List of Past Planetary Astronomy Lunches (PALS) : 01-Jan-2000 to 01-Jun-2000

Date:   Thursday 22-Jun-00
Speaker:   Dr. Michael Efroimsky (Harvard U.)
Title:  Inelastic Dissipation in a Freely Rotating Body. Applications to Interstellar-Dust Astrophysics and to Tumbling Asteroids and Comets

Asteroids, comets, cosmic-dust granules, spacecrafts, as well as whatever other freely spinning body dissipate energy when they rotate about any axis different from a principal one. We show that the internal dissipation takes place not so much at the frequency of body's precession but rather at the second and higher harmonics. In other words, this simple mechanical system provides an exellent example of an extreme non-linerity. Moreover, it turns out that in some situations the inelastic dissipation takes place at frequencies LOWER than the precession frequency (we call this "exotic nonlinearity").

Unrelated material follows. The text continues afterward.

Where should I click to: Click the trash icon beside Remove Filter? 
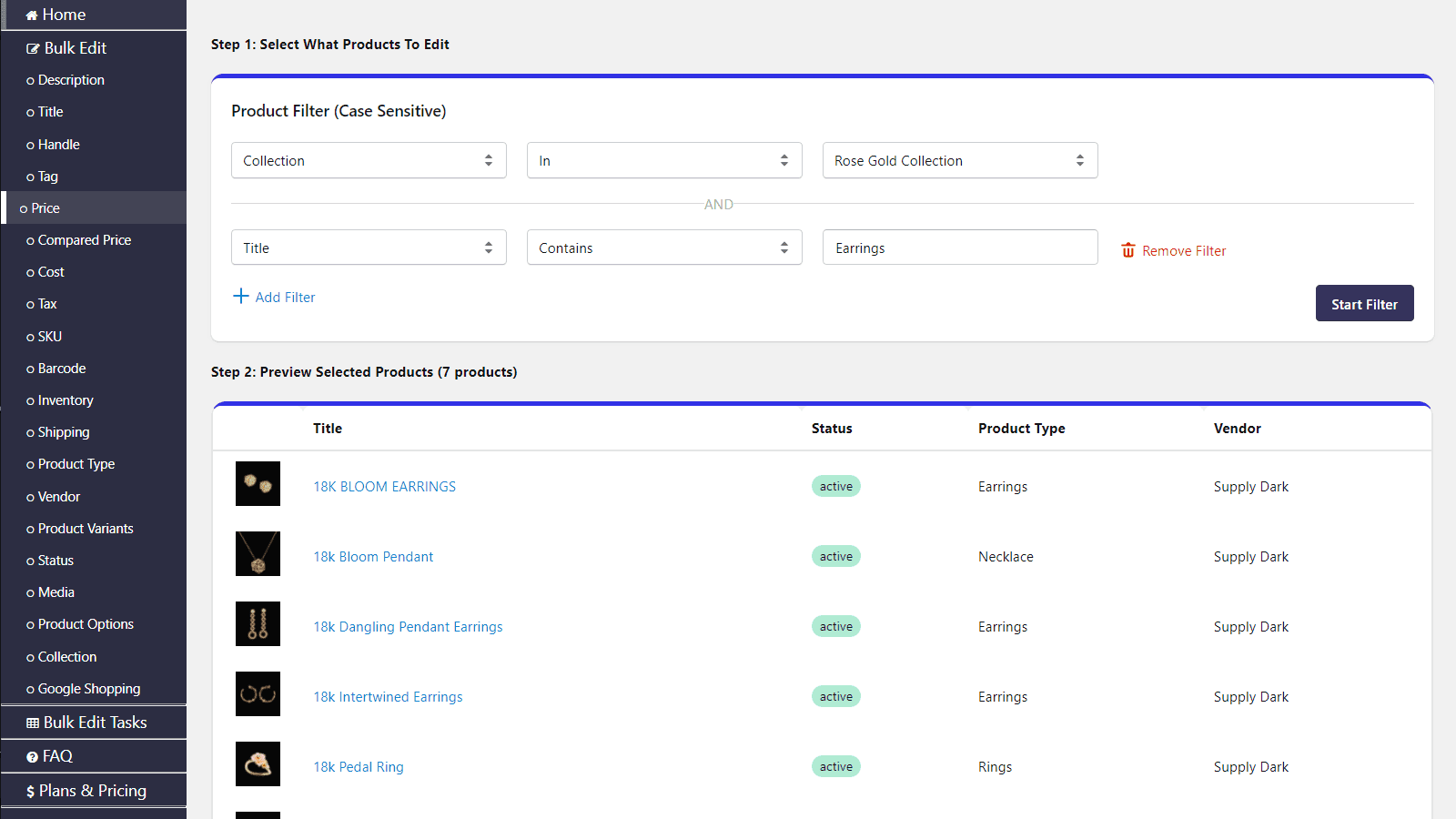pos(1128,250)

Earlier estimates by our predecessors ignored the non-linearity as well as some other relevant subtleities. These oversights resulted in four to six order underestimating the efficiency of the precession-relaxation process. The new, more rigorous, treatment has been applied to the research of cosmic-dust alignment and to the analysis of asteroidal and cometary wobble. These results may find another application in the work on damping of rotating spacecrafts.

Regarding the asteroidal and cometary wobble, estimates show that the presently available angular resolution of spacecraft-based instruments makes it possible to observe relaxation of cometary precession within a year-long or, probably, even a several-month-long span of time. In case of asteroids, the typical times are very sensitive to their inner structure (rubble pile or solid chunk).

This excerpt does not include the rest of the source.